→ **Work required**:
Write out exactly the lines from the start of the entries through the one that contains "Verwaltete Zustimmung (51, 2567)", including both.

[Stored records]
◇ ◇ ◇ ◇ ◇ ◇ ◇
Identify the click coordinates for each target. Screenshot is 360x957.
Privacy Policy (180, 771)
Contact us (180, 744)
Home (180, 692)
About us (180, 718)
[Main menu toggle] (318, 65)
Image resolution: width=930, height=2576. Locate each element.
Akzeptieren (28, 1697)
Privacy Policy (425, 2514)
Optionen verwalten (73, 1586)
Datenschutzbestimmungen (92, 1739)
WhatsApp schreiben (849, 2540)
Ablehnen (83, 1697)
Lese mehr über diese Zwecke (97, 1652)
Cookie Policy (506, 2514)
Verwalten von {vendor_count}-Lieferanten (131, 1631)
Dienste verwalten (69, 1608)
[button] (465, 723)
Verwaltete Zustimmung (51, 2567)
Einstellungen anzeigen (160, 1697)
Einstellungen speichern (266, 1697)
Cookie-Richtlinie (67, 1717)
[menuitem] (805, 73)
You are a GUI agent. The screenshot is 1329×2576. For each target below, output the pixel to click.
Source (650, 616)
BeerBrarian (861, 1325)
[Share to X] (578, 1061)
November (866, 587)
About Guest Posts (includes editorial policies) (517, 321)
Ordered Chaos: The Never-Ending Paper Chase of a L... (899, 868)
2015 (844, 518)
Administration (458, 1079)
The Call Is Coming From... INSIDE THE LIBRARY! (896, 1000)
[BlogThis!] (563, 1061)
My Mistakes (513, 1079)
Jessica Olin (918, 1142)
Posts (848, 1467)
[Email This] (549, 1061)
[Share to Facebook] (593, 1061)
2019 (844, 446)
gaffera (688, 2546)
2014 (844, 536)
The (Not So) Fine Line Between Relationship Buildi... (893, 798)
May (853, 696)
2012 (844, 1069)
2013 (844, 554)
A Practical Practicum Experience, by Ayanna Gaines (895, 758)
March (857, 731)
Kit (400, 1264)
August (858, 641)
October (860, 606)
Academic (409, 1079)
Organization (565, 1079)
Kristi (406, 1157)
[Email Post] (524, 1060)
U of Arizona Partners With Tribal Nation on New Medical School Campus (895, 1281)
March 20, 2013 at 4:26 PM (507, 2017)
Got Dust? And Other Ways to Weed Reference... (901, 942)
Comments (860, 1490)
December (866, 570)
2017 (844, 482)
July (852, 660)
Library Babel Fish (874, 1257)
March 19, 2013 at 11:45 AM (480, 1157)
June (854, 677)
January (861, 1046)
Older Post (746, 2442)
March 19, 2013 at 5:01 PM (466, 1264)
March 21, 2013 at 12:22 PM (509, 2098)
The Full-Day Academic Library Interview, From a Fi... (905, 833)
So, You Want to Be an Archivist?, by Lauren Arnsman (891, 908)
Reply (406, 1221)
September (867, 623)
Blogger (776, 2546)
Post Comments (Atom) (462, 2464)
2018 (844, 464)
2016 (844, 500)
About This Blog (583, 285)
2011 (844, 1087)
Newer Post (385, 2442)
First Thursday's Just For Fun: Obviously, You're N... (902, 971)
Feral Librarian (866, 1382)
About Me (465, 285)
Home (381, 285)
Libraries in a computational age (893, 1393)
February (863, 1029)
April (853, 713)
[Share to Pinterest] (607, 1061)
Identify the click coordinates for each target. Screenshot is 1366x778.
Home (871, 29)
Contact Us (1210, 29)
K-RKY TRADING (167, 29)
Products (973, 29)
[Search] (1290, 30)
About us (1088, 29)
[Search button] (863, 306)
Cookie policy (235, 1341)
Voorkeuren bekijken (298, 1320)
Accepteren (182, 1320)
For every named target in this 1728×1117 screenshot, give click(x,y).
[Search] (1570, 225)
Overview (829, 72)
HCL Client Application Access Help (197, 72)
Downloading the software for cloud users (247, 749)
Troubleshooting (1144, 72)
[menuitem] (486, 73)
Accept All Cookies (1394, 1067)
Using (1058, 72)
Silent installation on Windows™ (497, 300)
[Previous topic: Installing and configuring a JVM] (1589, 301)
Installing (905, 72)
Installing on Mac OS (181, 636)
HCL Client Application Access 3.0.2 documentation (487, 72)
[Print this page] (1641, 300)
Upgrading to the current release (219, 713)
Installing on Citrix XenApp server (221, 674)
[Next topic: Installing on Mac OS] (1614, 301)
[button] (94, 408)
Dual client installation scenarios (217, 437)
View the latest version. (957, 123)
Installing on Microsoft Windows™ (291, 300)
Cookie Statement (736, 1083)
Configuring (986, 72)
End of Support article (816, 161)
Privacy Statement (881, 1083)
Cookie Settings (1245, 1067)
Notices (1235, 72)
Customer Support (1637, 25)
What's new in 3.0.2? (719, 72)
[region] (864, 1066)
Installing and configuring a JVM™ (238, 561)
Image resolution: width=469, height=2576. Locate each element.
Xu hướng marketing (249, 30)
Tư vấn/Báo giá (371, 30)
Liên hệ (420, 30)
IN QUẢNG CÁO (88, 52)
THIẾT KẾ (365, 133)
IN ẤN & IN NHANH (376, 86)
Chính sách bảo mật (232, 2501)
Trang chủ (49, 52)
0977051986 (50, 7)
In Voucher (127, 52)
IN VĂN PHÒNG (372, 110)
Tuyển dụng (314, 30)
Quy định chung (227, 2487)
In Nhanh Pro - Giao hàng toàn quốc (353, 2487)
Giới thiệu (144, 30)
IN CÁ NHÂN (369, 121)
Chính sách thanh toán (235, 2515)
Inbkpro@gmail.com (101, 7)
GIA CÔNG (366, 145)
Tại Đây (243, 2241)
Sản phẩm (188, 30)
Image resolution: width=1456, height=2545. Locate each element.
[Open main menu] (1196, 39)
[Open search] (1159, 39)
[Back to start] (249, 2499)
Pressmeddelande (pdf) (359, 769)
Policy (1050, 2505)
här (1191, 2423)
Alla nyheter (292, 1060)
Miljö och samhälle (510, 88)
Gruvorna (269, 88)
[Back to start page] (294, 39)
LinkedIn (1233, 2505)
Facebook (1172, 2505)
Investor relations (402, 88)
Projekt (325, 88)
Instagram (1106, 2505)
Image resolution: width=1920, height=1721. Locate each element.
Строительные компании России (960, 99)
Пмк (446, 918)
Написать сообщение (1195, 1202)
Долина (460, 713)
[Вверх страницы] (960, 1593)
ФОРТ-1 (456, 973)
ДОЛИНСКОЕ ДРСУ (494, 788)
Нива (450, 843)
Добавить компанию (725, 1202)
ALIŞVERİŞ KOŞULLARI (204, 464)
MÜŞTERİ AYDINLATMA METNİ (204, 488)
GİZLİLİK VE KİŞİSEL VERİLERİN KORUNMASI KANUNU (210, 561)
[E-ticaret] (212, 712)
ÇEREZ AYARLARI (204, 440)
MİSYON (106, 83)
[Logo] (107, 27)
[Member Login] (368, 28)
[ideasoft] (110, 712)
◇ ◇ ◇ ◇ ◇ ◇ ◇
→ **Your response**:
Identify the click coordinates for each target. Screenshot is 360x957.
Privacy Policy (180, 771)
Contact us (180, 744)
Home (180, 692)
About us (180, 718)
[Main menu toggle] (318, 65)
Image resolution: width=930, height=2576. Locate each element.
Akzeptieren (28, 1697)
Privacy Policy (425, 2514)
Optionen verwalten (73, 1586)
Datenschutzbestimmungen (92, 1739)
WhatsApp schreiben (849, 2540)
Ablehnen (83, 1697)
Lese mehr über diese Zwecke (97, 1652)
Cookie Policy (506, 2514)
Verwalten von {vendor_count}-Lieferanten (131, 1631)
Dienste verwalten (69, 1608)
[button] (465, 723)
Verwaltete Zustimmung (51, 2567)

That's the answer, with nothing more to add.